Changing the pace a bit today, we’re covering an article all about early maritime navigation and its history. The article below is an extract from one of the earlier books in our library called Man Upon the Sea by Frank B Goodrich published in 1858.
Navigation of the Phoenicians
It is now generally conceded that the date of the maritime enterprises which rendered the Phoenicians famous in antiquity must he fixed between the years 1700 and 1100 before Christ. The renowned city of Sidon was the centre from which their expeditions were sent forth. What was the specific object of these excursions, or in what order of time they took place, is but imperfectly known: it would appear, however, that their adventurers traded at first with Cyprus and Rhodes, then with Greece, Sardinia, Sicily, Gaul, and the coast of Spain upon the Mediterranean.
About 1250 B.C., their ships ventured cautiously beyond the Straits of Gibraltar, and founded Cadiz upon a coast washed by the Atlantic. A little later they founded establishments upon the western coast of Africa. Homer asserts that at the Trojan War, 1194 B.C., the Phoenicians furnished the belligerents with many articles of luxury and convenience; and we are told by Scripture that their ships brought gold to Solomon from Ophir, in 1000 B.C. Tyre seems now to have superseded Sidon, though at what period is not known. It had become a flourishing mart before 600 B.C.; for Ezekiel, who lived at that time, has left a glowing and picturesque description of its wealth, which must have proceeded from a long established commerce.

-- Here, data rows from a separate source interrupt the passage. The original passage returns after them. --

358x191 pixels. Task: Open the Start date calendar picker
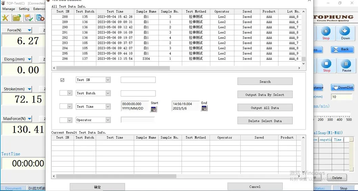153,109

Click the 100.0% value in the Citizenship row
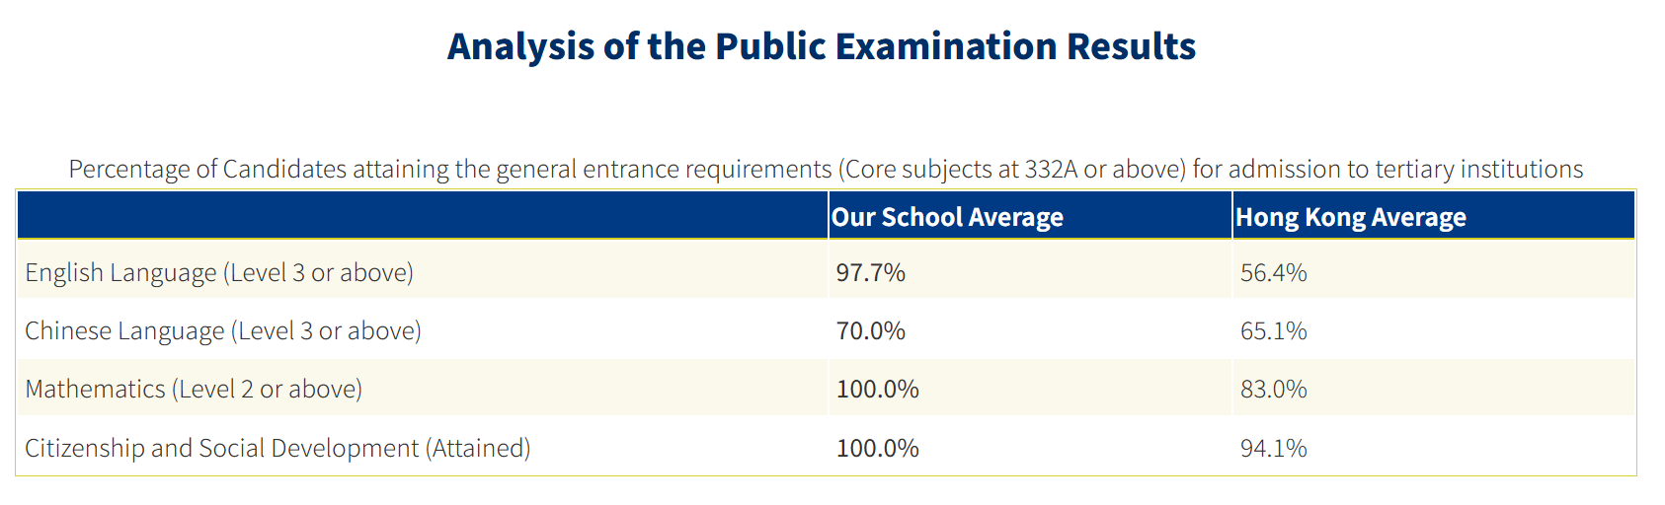(877, 448)
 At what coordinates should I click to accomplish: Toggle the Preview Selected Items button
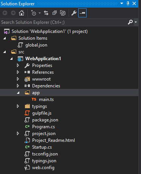coord(82,13)
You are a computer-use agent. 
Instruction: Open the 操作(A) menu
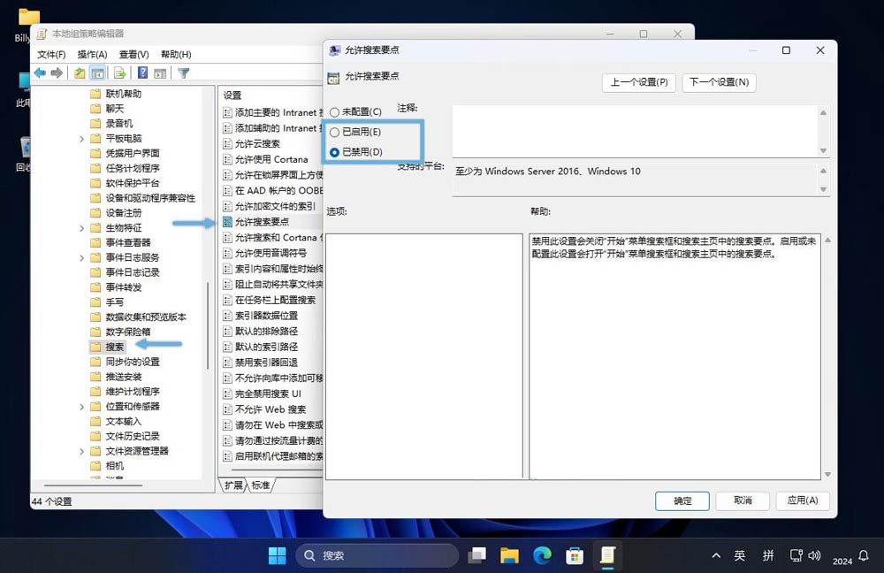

He enumerates, among the articles used in building the Tyrian ships, the fir-trees of Senir, the cedars of Lebanon, the oaks of Bashan, the ivory of the Indies, the linen of Egypt, and the purple of the Isles of Elishah. He mentions, as brought to the great emporium from Syria, Damascus, Greece, and Arabia, siiver, tin, lead, and vessels of brass; slaves, horses, mules; carpets, ebony, ivory, pearls, and silk; wheat, balm, honey, oil, and gum; wine, wool, and iron. It is about this periods – 600 B.C – that the Phoenicians, though under Egyptian commanders, appear to have performed a voyage which, if authentic, may justly be regarded as the most important in their annals, a circumnavigation of Africa.